Il ne s’ensuit pas qu’on doive ne rien faire, bien au contraire. Une réforme de la politique d’asile au niveau européen est nécessaire, pour ne plus faire peser une charge injuste et de toute façon irréaliste sur les pays périphériques, chargés à eux seuls de tenir la frontière européenne. La sécurité collective passe aussi par plus de solidarité entre États de l’Union, par un mécanisme de relocalisation du traitement des demandes d’asile entre États pour soulager les pays de première entrée et/ou par une solidarité financière permanente et importante des pays opposés au mécanisme de relocalisation comme le groupe de Visegrad. En s’opposant à une telle réforme, le Rassemblement national et leurs alliés du mouvement européen Identité et démocratie jouent de fait contre la sécurité collective.

À plus court terme, c’est l’action patiente du renseignement et de la police, notamment par la surveillance des communications, par l’infiltration, par la localisation des réseaux et la filature des suspects, qui obtient les meilleurs résultats. L’attentat autrichien n’a pu être évité, non parce que les frontières sont ouvertes, mais parce que la coopération policière internationale a fait défaut : l’individu avait été repéré par la police d’un autre pays, sans que l’information soit transmise à l’Autriche. En France, on déjoue environ un attentat par mois, ce qui prouve l’efficacité du renseignement. Autrement dit, les ressources mises dans lerenforcement de l’action policière et du renseignement sont infiniment plus productives que les mesures générales de restriction des libertés, qui sont comme un marteau-pilon qu’on emploierait pour écraser une guêpe.
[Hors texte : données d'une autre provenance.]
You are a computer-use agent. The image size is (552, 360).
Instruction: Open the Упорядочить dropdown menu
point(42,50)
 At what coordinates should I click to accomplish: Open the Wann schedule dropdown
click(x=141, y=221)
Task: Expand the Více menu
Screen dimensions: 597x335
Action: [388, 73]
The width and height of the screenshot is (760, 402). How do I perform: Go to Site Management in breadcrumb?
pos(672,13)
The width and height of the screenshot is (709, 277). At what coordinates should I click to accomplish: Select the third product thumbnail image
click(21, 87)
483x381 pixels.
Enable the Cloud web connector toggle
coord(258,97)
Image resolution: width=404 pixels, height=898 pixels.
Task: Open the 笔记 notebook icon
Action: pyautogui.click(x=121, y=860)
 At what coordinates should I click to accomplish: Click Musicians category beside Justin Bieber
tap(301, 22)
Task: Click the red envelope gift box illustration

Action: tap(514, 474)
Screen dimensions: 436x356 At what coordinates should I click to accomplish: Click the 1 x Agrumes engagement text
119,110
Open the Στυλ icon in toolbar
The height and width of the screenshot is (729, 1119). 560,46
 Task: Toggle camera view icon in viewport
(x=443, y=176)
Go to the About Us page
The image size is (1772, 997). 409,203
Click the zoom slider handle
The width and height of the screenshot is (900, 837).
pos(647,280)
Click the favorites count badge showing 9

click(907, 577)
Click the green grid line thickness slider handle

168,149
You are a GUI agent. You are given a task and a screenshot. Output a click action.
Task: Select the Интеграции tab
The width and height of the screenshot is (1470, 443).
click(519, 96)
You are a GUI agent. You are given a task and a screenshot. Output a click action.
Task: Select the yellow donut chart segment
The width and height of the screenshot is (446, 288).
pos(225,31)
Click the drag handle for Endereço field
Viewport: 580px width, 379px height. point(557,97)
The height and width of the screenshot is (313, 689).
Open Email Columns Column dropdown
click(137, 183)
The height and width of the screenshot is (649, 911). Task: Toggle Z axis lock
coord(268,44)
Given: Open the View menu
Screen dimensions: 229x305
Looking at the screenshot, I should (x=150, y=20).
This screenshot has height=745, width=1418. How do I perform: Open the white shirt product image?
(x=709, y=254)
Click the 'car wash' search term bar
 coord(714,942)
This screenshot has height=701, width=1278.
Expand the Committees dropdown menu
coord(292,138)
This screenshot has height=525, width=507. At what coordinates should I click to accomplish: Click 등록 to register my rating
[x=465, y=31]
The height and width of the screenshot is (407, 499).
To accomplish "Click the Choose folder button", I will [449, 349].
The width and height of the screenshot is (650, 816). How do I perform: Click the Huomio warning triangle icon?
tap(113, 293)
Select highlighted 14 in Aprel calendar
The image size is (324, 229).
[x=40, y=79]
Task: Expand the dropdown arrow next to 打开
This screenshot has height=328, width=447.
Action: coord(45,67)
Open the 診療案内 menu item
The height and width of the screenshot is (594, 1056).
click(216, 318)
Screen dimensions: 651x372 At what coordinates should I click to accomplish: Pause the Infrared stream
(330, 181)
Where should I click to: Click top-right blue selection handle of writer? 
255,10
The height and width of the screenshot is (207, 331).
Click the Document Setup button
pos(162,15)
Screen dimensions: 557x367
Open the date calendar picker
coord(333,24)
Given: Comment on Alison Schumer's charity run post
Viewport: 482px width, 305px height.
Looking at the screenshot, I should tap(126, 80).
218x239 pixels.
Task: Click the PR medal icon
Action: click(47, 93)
Reste la dimension politique. Les mesures restrictives heurtent les principes et sont de faible rendement mais elles rassurent les opinions ébranlées par la succession des attaques. Jusqu’au moment où on s’aperçoit qu’à force de législations d’exception, on a changé subrepticement de régime. C’est la loi du spectacle : on gesticule, on tempête, on agite son épée, non pas pour résoudre les problèmes, mais pour faire taire ceux qui les posent. Ce qu’est allé faire Emmanuel Macron au col du Perthus.